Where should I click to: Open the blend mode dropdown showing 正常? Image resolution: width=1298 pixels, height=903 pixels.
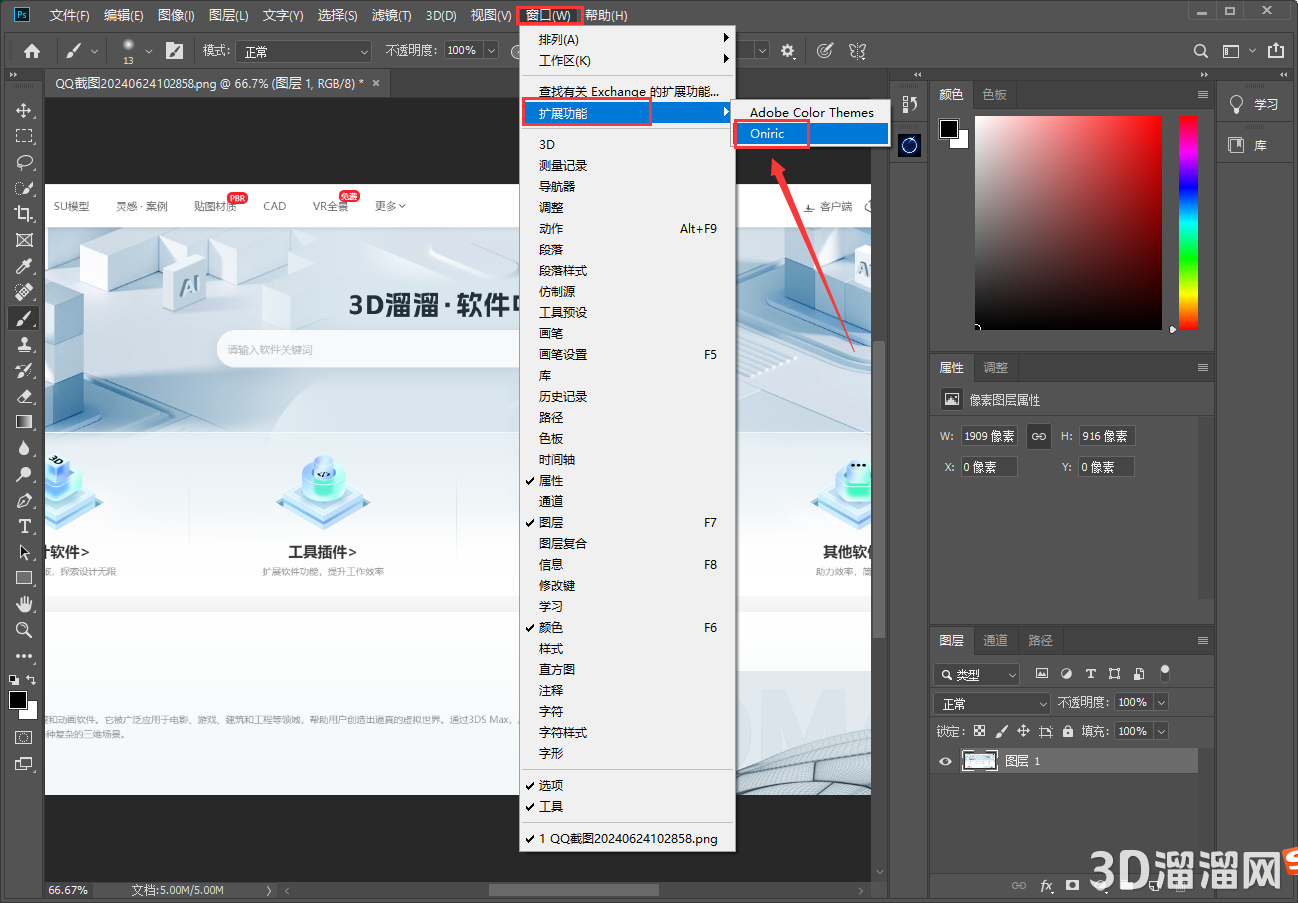tap(990, 702)
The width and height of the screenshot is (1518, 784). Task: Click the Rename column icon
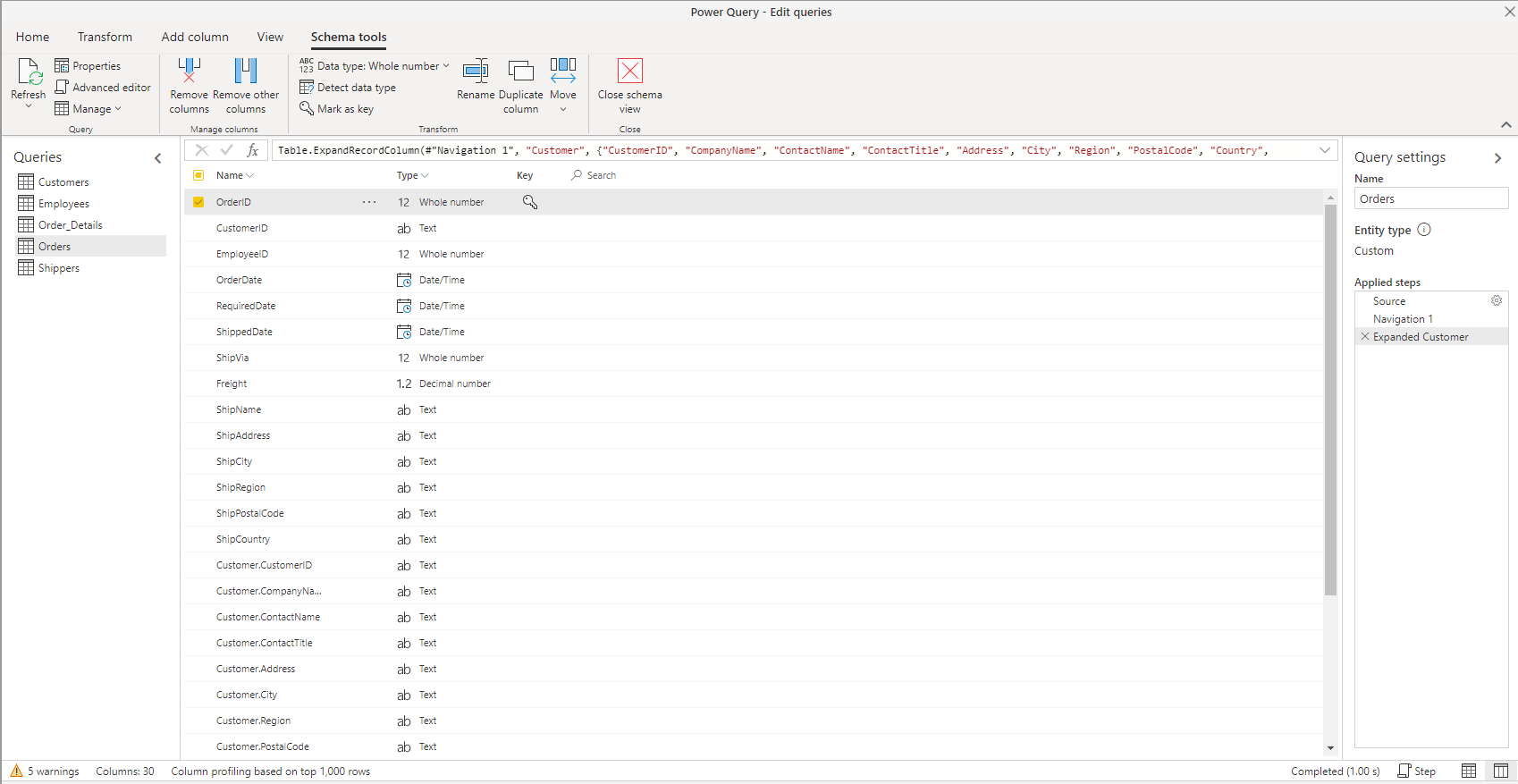pos(476,72)
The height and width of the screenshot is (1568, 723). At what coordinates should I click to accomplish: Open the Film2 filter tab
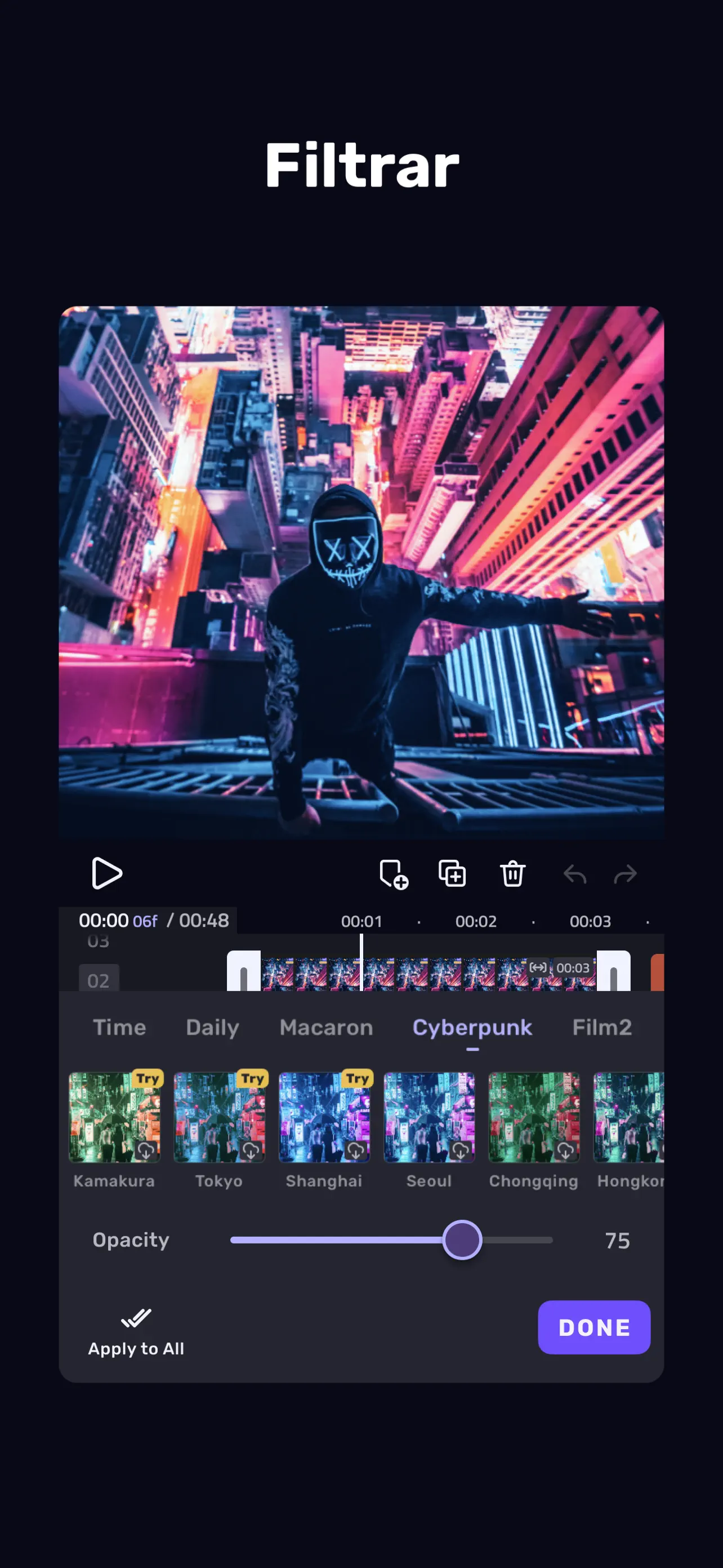click(602, 1028)
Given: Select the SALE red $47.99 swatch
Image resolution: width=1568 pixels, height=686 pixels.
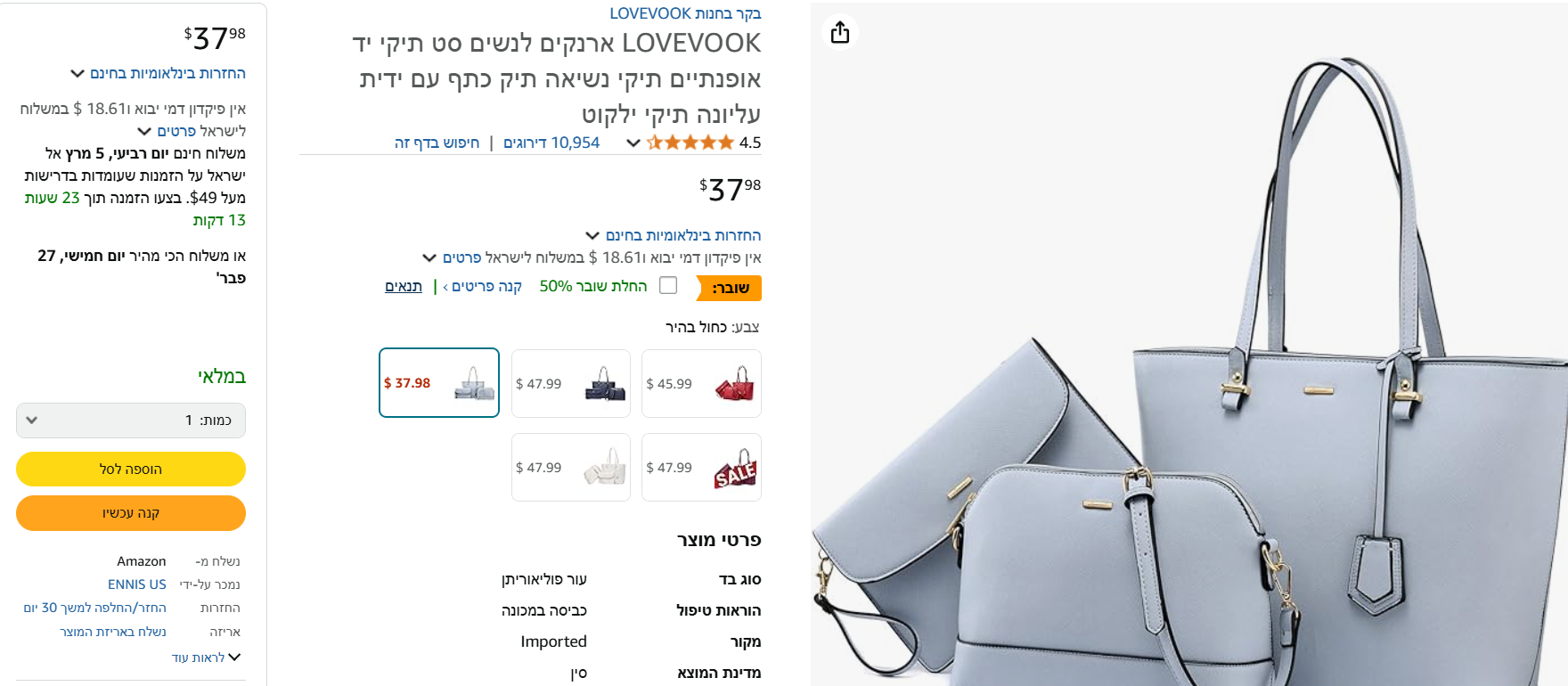Looking at the screenshot, I should [x=701, y=468].
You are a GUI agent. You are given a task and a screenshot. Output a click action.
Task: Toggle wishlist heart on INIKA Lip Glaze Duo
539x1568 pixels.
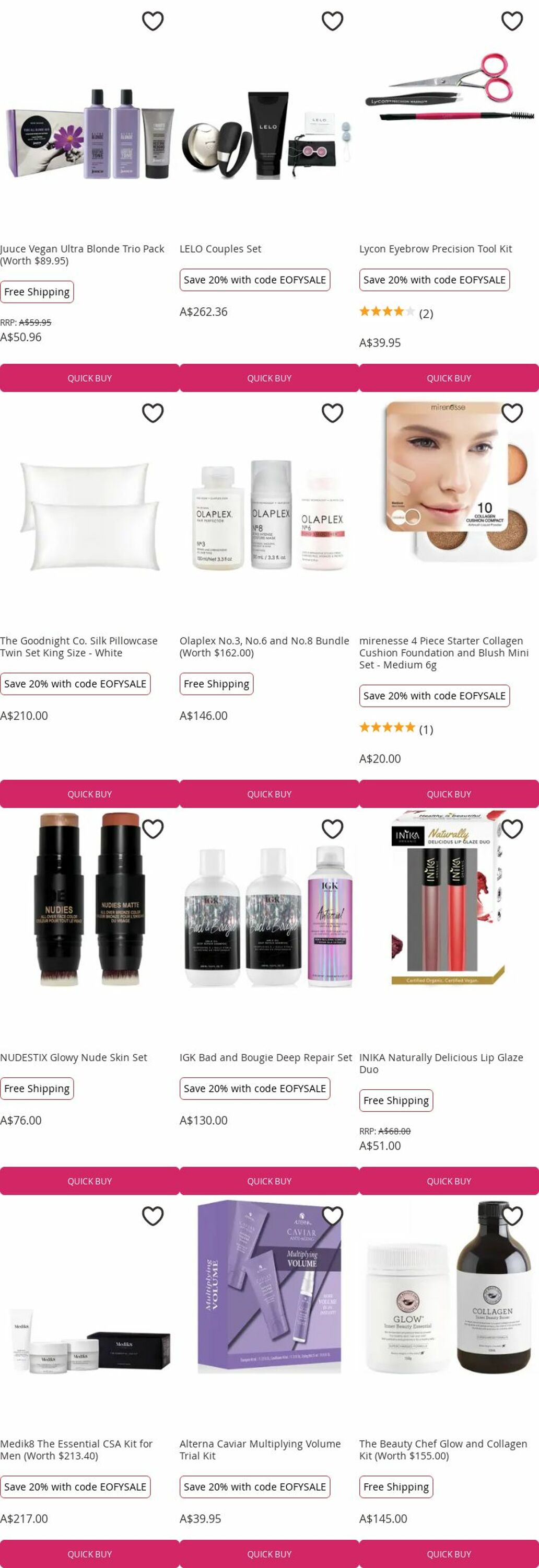pos(512,829)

## [Task objective]
Find the line with "The width and" in the listing above, then write it out along with every later line through the last one, exactly, omitting pictures.

## [Written solution]
The width and height of the screenshot is (1518, 784). Task: Click the Rename column icon
pos(476,72)
The height and width of the screenshot is (1568, 723). At what coordinates should I click to accomplish: Open the Film2 filter tab
click(602, 1028)
Given: Select the SALE red $47.99 swatch
Image resolution: width=1568 pixels, height=686 pixels.
Looking at the screenshot, I should [x=701, y=468].
You are a GUI agent. You are given a task and a screenshot. Output a click action.
Task: Toggle wishlist heart on INIKA Lip Glaze Duo
539x1568 pixels.
pos(512,829)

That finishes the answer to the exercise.